When Congress failed to stop the sequester in the spring, Washington braced itself for a terrible summer.
The White House canceled tours. The National Park Service cut back its staff on the Mall. The National Archives and the National Arboretum cut their hours. The Smithsonian closed rooms in its museums.
Lawmakers predicted public outcry and a devastating blow to Washington's summer tourist season.
And then ... it didn't happen.
Despite all the dire warnings of doomsday scenarios, Washington is enjoying a banner year for tourism.
Visitors to the District and its many museums and monuments are up. According to Destination DC, the tourism branch of the D.C. government, hotel occupancy for the first week of August was up 9.2 percent over last year. People are spending more money on hotels, as well, with the daily rate for stays up 1.5 percent to $156.42 per night. The city is also hosting more business meetings and people are staying longer.
At the Smithsonian museums, there have been slightly more visitors in the period this year between January and July then there were the same time last year—20.6 million visitors compared with 20.4 million.

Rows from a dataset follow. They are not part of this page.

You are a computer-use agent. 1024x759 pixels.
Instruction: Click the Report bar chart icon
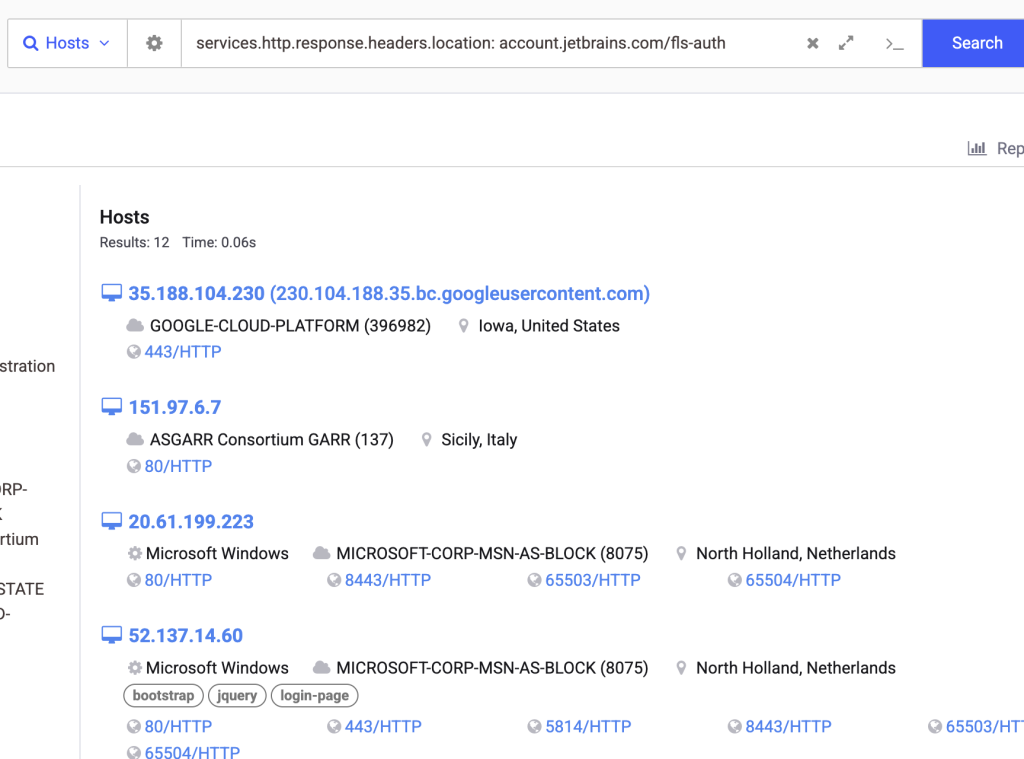pos(977,148)
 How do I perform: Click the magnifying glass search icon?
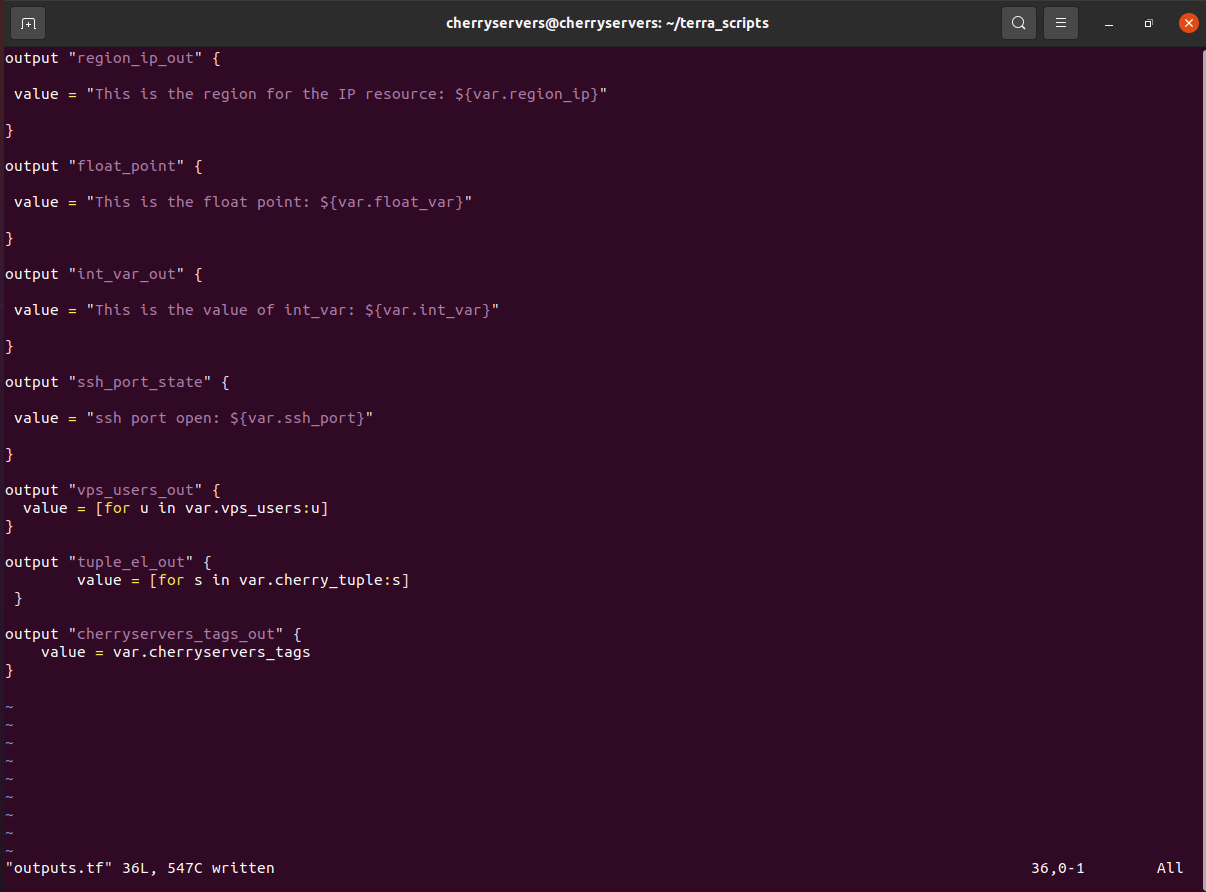1018,22
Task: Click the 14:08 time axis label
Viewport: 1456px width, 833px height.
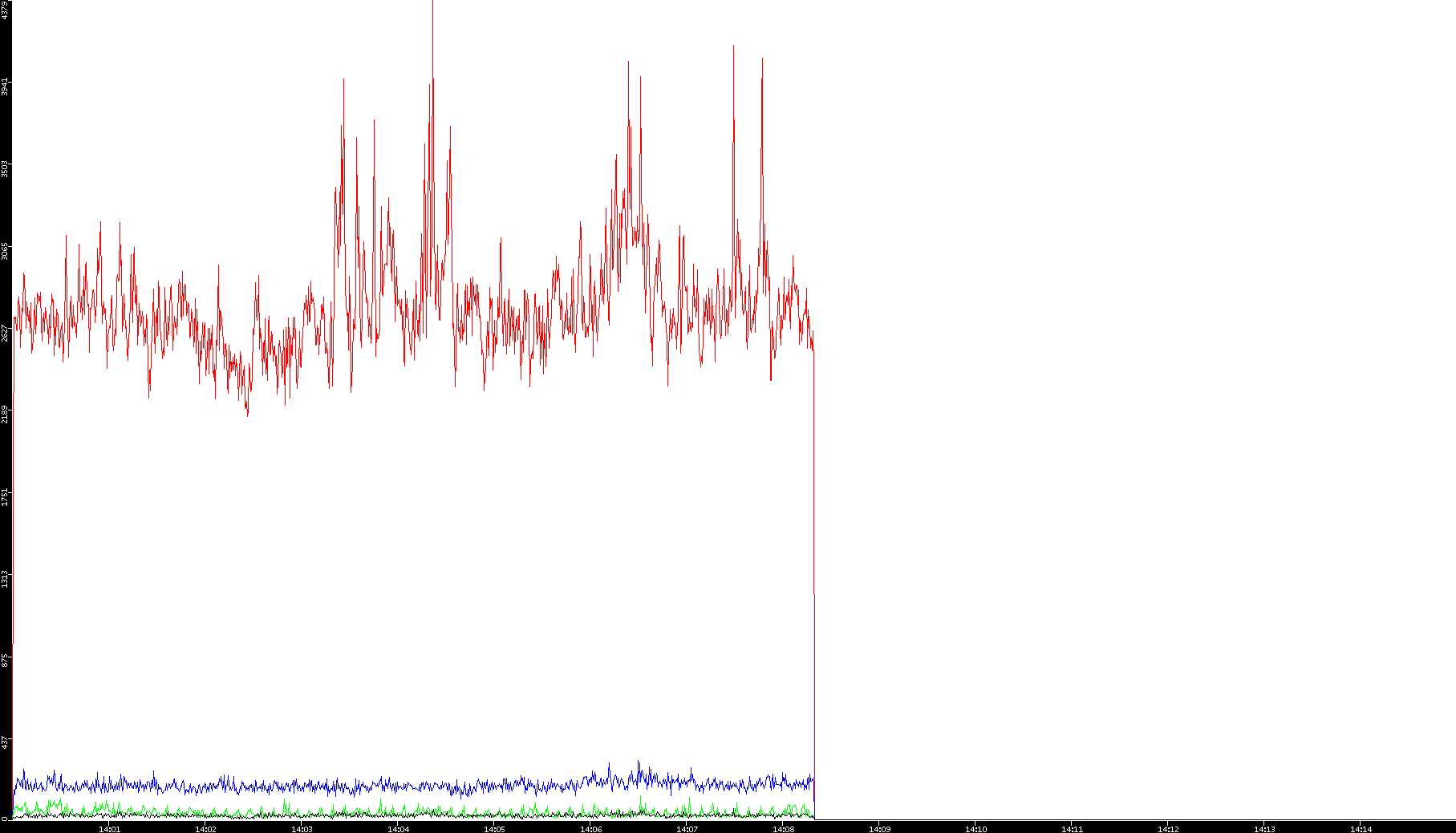Action: [x=783, y=829]
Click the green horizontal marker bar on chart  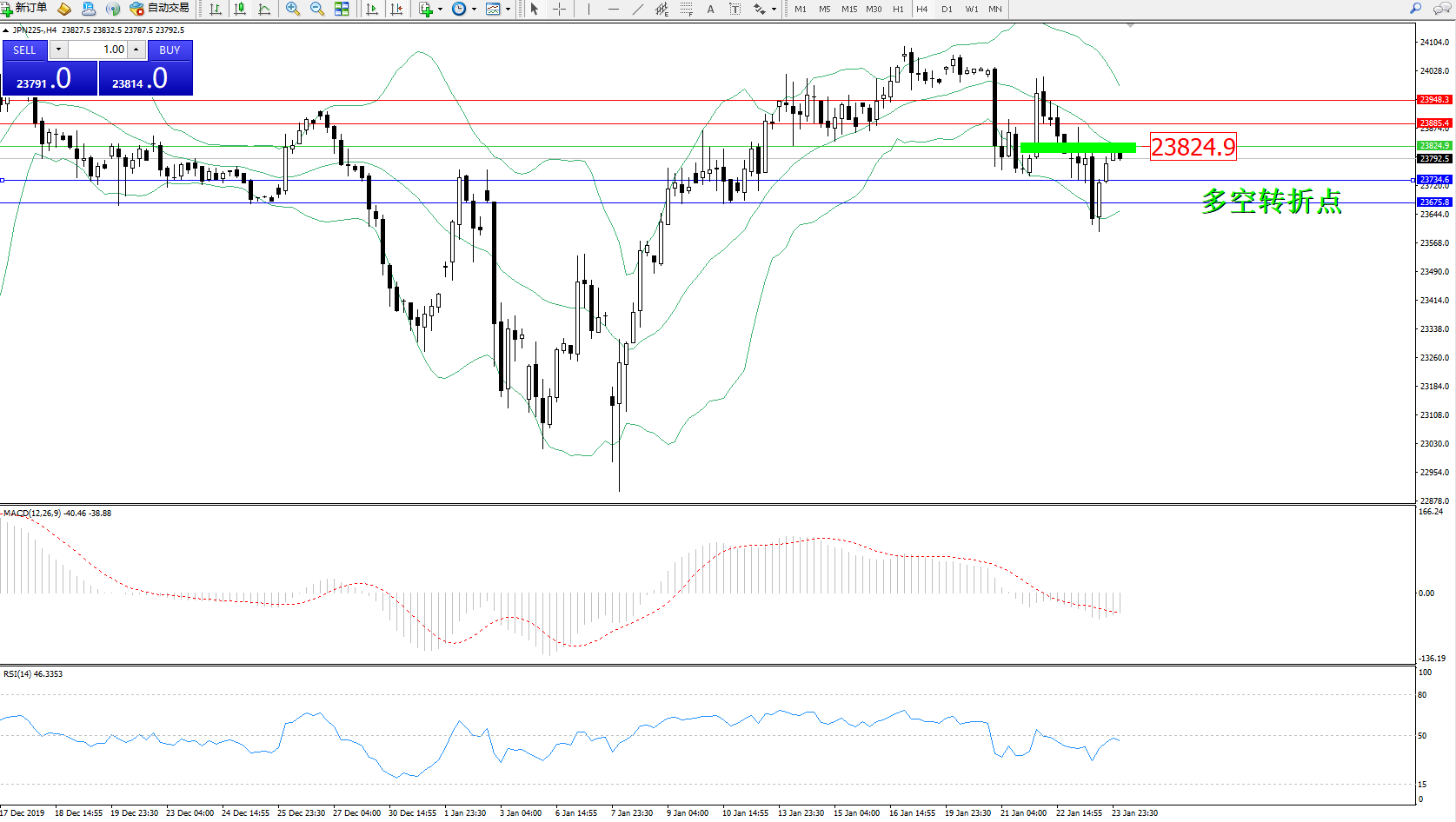[1078, 147]
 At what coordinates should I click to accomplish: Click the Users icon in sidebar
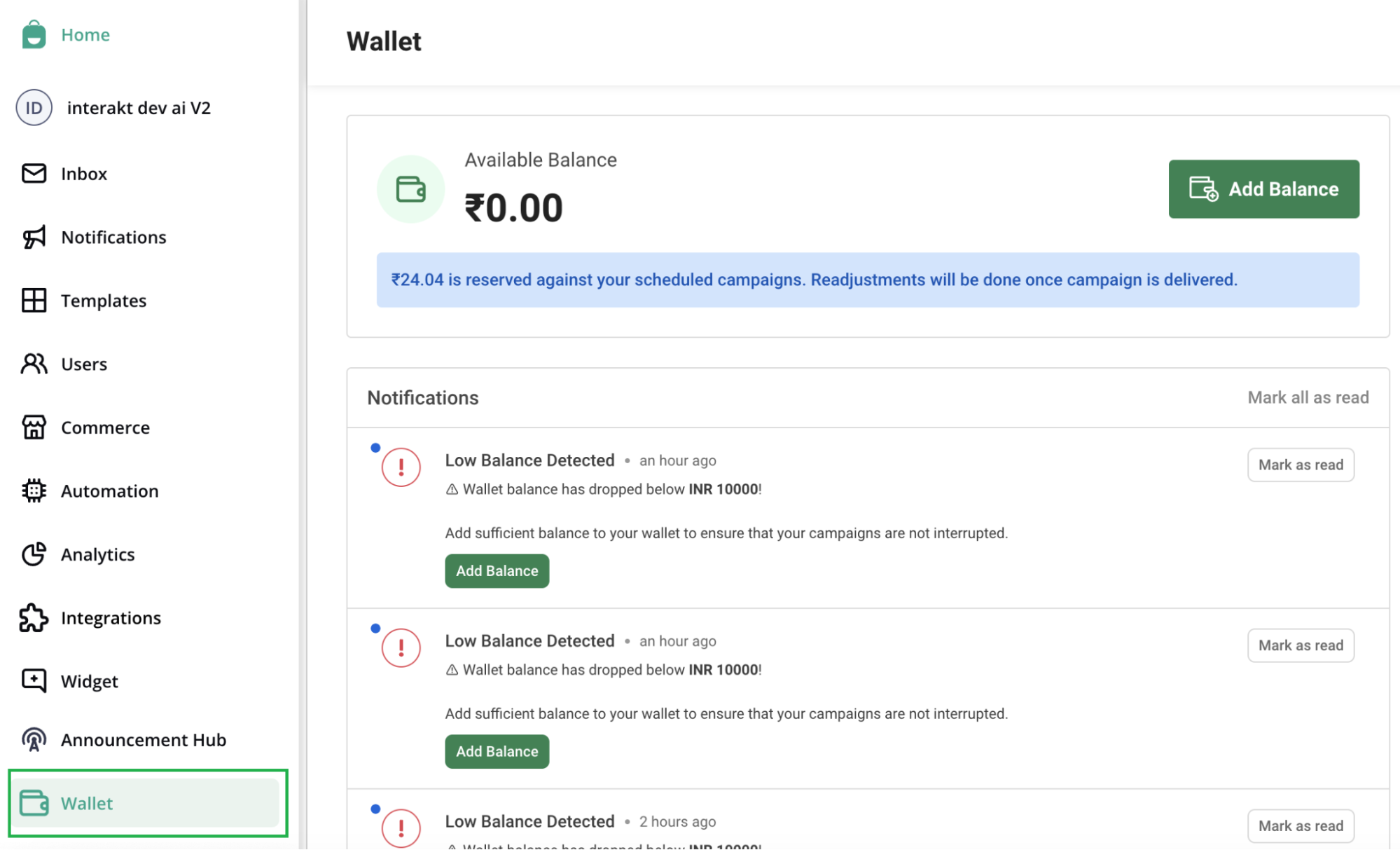pos(34,364)
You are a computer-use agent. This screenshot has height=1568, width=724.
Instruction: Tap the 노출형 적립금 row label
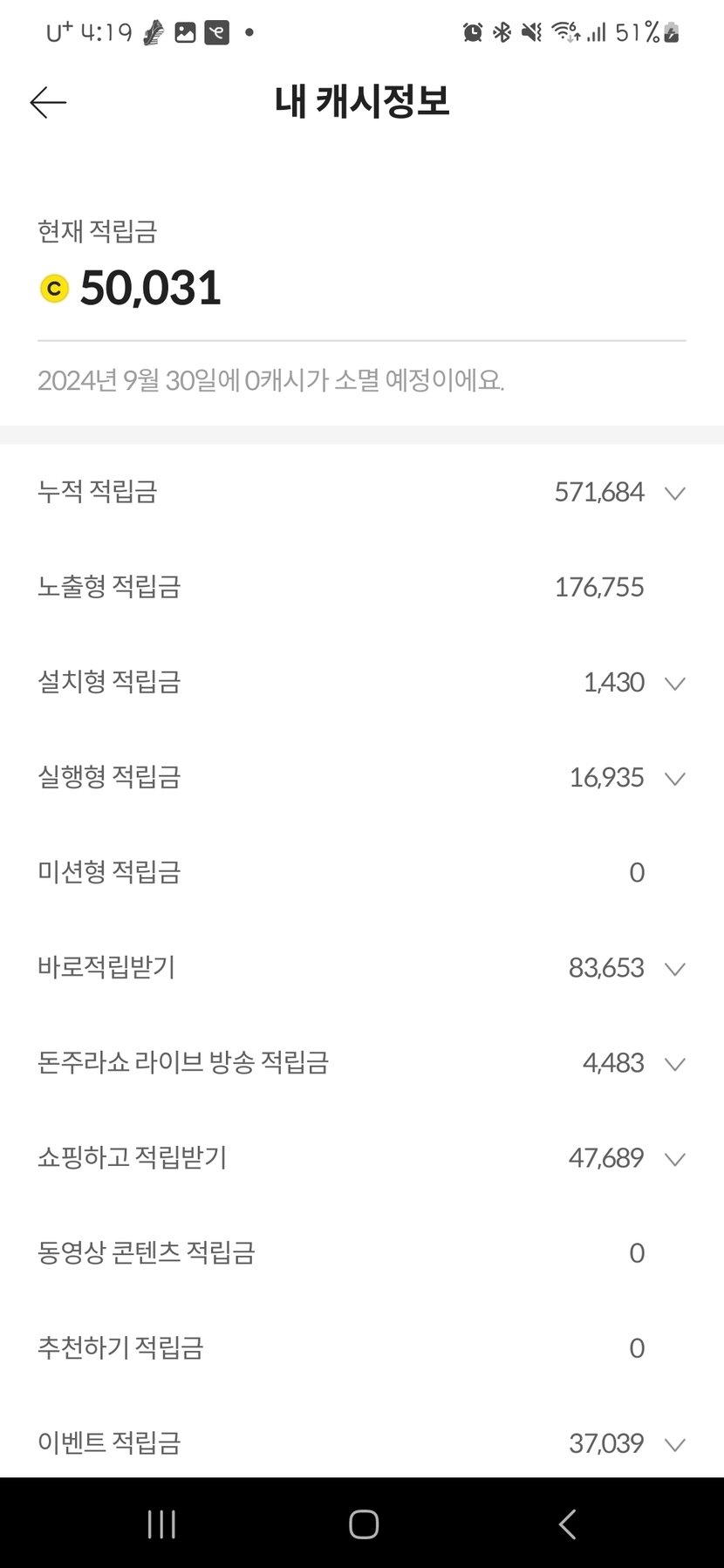point(109,587)
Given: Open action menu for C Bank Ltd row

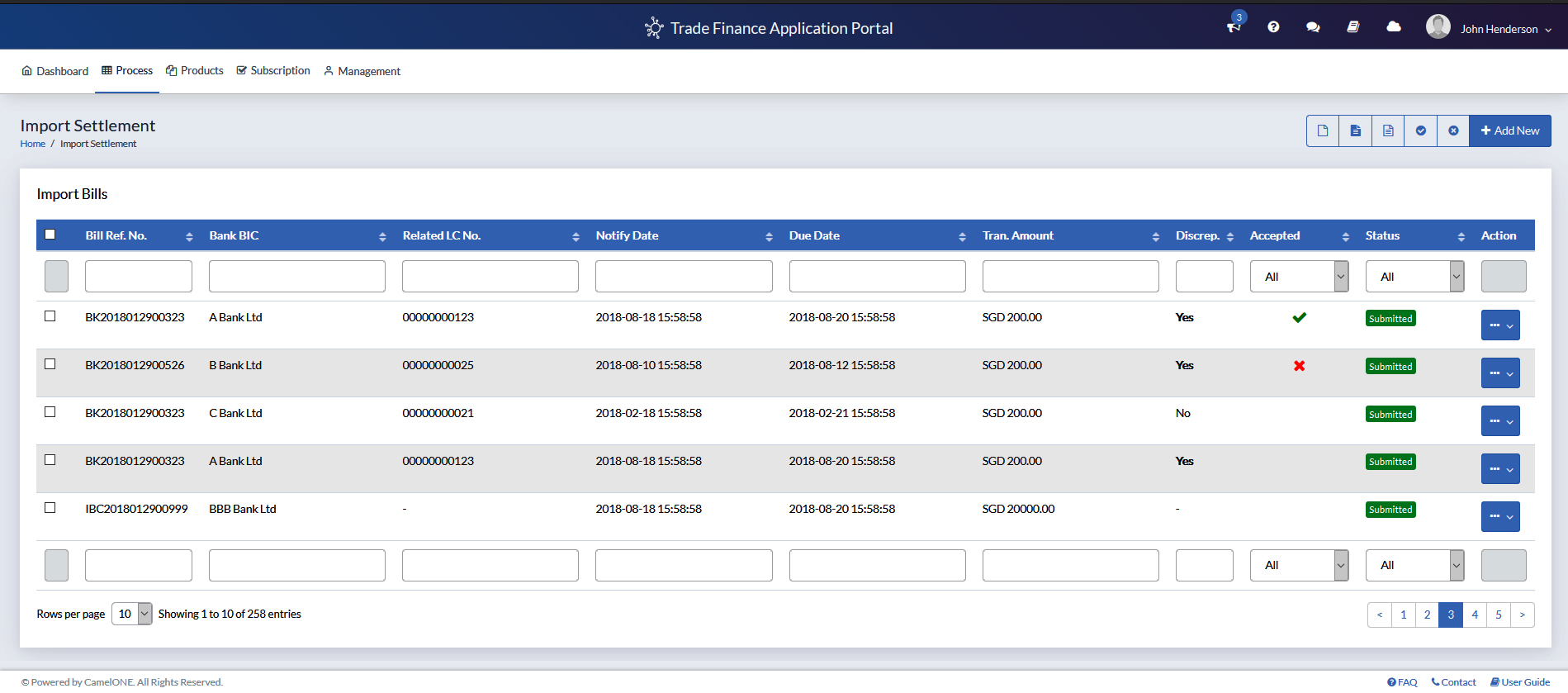Looking at the screenshot, I should [1499, 420].
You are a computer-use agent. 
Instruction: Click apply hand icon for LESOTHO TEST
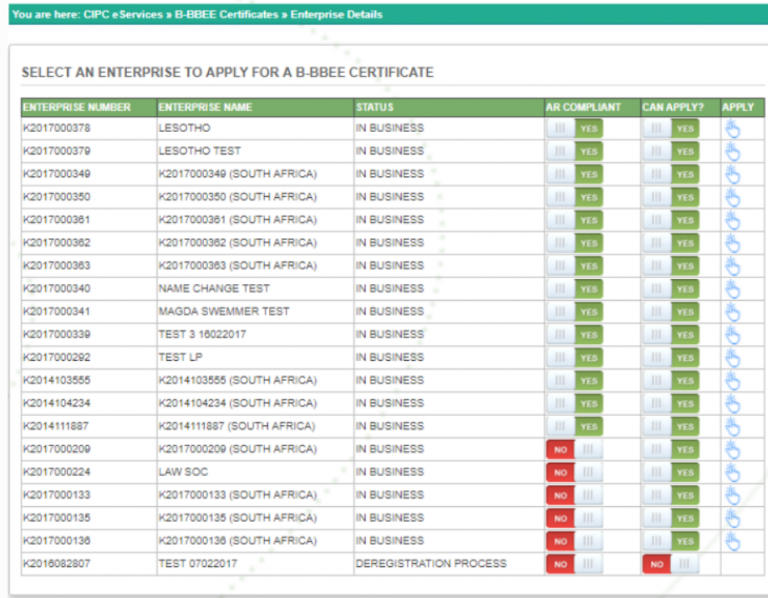point(732,151)
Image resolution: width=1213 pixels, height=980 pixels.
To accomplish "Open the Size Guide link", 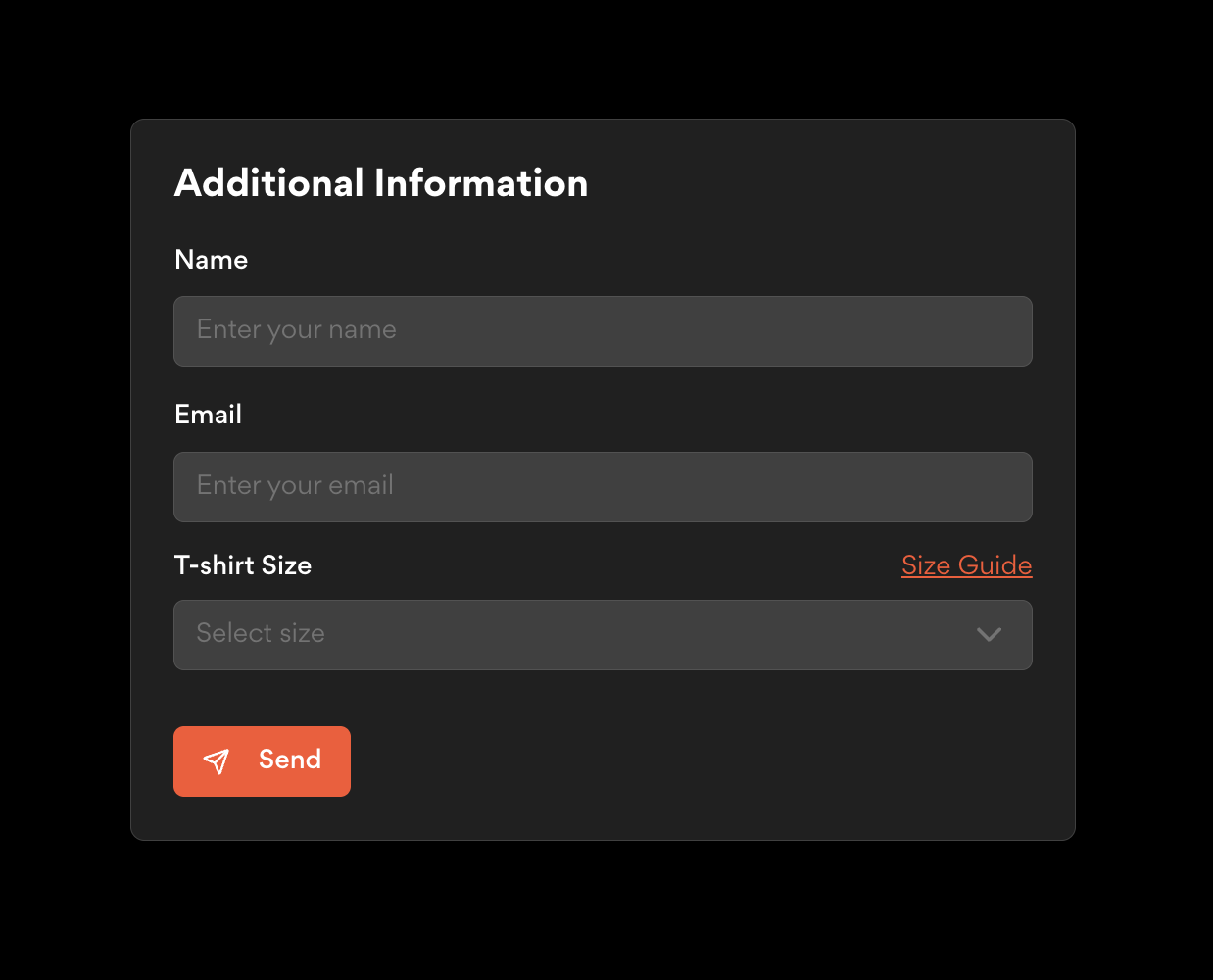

So, why didn't the doom and gloom come to pass?
Part of it has to do with how different entities dealt with the cut.
Take the Smithsonian. It had to cut $41 million from its budget this year. It was able to hide most of the cuts from the public by reducing staff travel, activities, training, and hours, closing only three small aspects of its many museums in Washington: one portion of the third floor of the Hirshhorn Museum, one room in the Castle that holds some exhibits, and one room in the National Museum of African Art.
"Our visitors wouldn't cancel a trip to Washington, of which Smithsonian is a big part, because a part of one exhibit they never heard of was closed," Smithsonian spokeswoman Linda St. Thomas said. "We did almost everything through administrative cuts that the public wouldn't notice."
Over at the White House, the administration decided to cancel tours because of cuts to the Secret Service—a necessary move, according to officials; a political move, according to critics. But only 3 percent of the 18 million people who visit Washington every year actually go the White House.
Another reason the cuts haven't had as large of an impact has to do with the District itself. "People are still coming here because there's so much to see and other places for them to spend money," said Barbara Lang, president and CEO of the District of Columbia Chamber of Commerce. She operates a tourist center near Chinatown, where she said she directs people not only to the Mall, but also to sites elsewhere in the District like the U Street and H Street neighborhoods, or specific places like the Spy Museum or Madame Tussaud's.
Over at the D.C. government, officials are attempting to attract businesses and organizations to hold meetings and conferences. The federal government may be the largest employer in the District. But hospitality is second. "We do know that there is an extraordinary effort on the part of the city to book smaller meetings in what would be considered an off-peak time," said Destination DC spokeswoman Kate Gibbs. "This is a season where usually meetings are few and far between."
And, of course, there's the improving—albeit slowly—economy.
Visitors aren't even mentioning sequestration among their concerns for Washington, said Lang. She says the only sequester-related complaints she receives are about long lines at the airports stemming from cuts at the Transportation Security Administration.
However, these officials warn that while the summer tourism season has been strong, people should still be worried about the damaging effects sequestration might have in the long term. If Congress and the White House can't agree on a budget in the fall, the cuts could continue—and the District may not be able to hide their effects from the public much longer.
St. Thomas cautions that a full fiscal year would have required a $65 million cut for Smithsonian. "Obviously, the higher the cut, the more it is for us to not affect anything the public does," she said. "We're not going to start charging admission or anything."
As tourism season nears its close in Washington, so begins the season for business travelers. And the District relies heavily on this commerce. But if Congress can't get past sequestration, or even heads toward a government shutdown, that could effect business travel. "If they're not coming here to do the business of the government, then that becomes a problem," said Lang.
In any event, Lang said it's too soon to celebrate.
"I'm not sure that the impact of what everybody was scared about sequestration has come to pass yet," Lang said. "I think that it's coming, but I don't think it's happened as fast as everybody had originally thought."